[Solved] Given a binary tree and a target sum, you need to count all paths where the sum of the node values along the path equals... Which approach guarantees an optimal solution in terms of time complexity? | Tree: Depth-First Search

Tree: Depth-First Search - Path Sum III (Any Path)

Given a binary tree and a target sum, you need to count all paths where the sum of the node values along the path equals the target. The path can start and end at any node but must go downwards (parent to child).
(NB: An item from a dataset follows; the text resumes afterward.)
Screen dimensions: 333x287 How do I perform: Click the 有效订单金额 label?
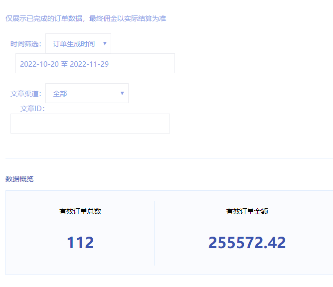pyautogui.click(x=247, y=211)
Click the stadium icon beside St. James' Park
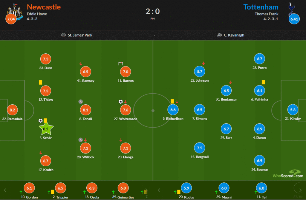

Which approach guarantees an optimal solution in terms of time complexity?

AUse a brute force DFS starting from every node, checking all downward paths for the target sum.

BUse dynamic programming to store sums of subtrees and combine results bottom-up.

CUse a DFS with a prefix sum hash map to track cumulative sums and count valid paths in one traversal.

DUse a greedy approach to prune paths that exceed the target sum early.

Step-by-Step Solution

Solution:

Step 1: Understand problem constraints and path definition
The path can start and end anywhere but must go downwards, so checking all paths naively is expensive.
Step 2: Recognize prefix sum with DFS pattern
Using a prefix sum hash map during DFS allows counting all valid paths in O(n) time by tracking cumulative sums and their frequencies.
Final Answer:
Option C -> Option C
Quick Check:
Prefix sum + DFS solves in linear time [OK]

Quick Trick: Prefix sums track cumulative sums efficiently [OK]

Common Mistakes:

MISTAKES

Assuming paths must start at root or leaf
Using brute force DFS from every node without pruning
Trying greedy pruning which fails on negative values

Trap Explanation:

PITFALL

Brute force looks straightforward but is O(n²); DP bottom-up doesn't fit path-anywhere pattern; greedy fails with negative values.

Interviewer Note:

CONTEXT

Tests if candidate can identify the optimal pattern beyond brute force or naive DP.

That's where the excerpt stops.